§ **DATA SHOWN**:

☆ ☆ ☆

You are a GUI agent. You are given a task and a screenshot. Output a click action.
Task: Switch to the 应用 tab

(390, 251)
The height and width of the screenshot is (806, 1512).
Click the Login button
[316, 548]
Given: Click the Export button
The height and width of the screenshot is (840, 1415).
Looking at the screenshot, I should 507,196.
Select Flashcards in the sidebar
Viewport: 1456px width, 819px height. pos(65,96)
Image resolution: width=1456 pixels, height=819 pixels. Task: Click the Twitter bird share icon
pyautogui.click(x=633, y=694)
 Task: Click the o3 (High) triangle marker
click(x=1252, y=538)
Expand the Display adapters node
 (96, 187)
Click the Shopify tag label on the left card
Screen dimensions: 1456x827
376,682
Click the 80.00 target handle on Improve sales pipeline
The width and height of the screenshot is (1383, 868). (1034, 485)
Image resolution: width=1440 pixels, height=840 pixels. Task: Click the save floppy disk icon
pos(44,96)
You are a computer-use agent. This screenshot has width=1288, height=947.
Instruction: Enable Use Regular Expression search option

☆ ☆ ☆

§ **HOW TO COMPLETE THIS TASK**: Based on the records above, how many lines hold the string "agent"? Answer with the number by itself.

§ **RESPONSE TO THIS EXERCISE**: 2